Food security is another achievable goal. Even as Africa remains heavily agrarian—70% of people in the sub-Saharan region are farmers compared to 2% in the U.S.—yields remain low. An acre of farmland here in America may produce 150 bushels of corn; in Africa it’s just 30. The problem is largely rooted in our increasingly unstable climate, with severe droughts burning out harvests or heavy rainstorms destroying them.

“Millions of people eat rice in Africa,” says Gates, “and rice has to be kept much wetter than other crops. At the equator it’s staying drier longer, but when the rains do come, they hit harder.”

In the case of rice and corn and all other crops, the answer is seeds engineered for the conditions in which they will have to grow, not for the more forgiving farmlands of the West. In Tanzania, site-specific seed corn has been made available and is already changing lives. “That seed,” one farmer told Gates when she visited in 2012, “made the difference between hunger and prosperity.”

Finally comes banking. Across Africa, only 37% of people are part of the formal banking system, but up to 90%, depending on the area, are part of the M-Pesa network—a mobile banking link accessible via cellphone. The Pesa part of the name is Swahili for money and the M is simply for mobile.

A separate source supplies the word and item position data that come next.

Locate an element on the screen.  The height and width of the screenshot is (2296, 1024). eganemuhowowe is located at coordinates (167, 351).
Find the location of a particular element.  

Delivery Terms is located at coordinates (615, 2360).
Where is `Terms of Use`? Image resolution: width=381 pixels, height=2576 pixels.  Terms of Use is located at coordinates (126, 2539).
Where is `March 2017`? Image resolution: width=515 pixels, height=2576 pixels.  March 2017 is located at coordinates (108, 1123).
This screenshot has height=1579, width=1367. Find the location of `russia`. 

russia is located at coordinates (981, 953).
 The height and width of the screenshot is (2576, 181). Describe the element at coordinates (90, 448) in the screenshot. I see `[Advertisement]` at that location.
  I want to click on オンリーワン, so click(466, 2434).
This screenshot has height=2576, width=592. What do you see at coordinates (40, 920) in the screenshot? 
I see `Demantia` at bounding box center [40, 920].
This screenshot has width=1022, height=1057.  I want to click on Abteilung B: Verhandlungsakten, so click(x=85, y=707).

“Today too many people put their money in a cow or in jewelry,” Gates says. “But it’s impossible to take just a little of that money out. If someone gets sick or you have another emergency, you simply sell the cow.” Mobile banking changes all of that, making it much easier to save—and in a part of the world where even $1 set aside a day can mean economic security, that’s a very big deal.

Nothing about the past 15 years guarantees that the next 15 will see as much progress. The doctrine of low-hanging fruit means that in almost all enterprises, the early successes come easier. But 15 years is a smart timeframe. It’s far enough away that it creates room for different strategies to be tried and fail before one succeeds, but it’s close enough that you still can’t afford to waste the time you have. Wasting time, clearly, is not something the folks at the Gates Foundation have been doing so far, and they likely won’t in the 15 years to come either.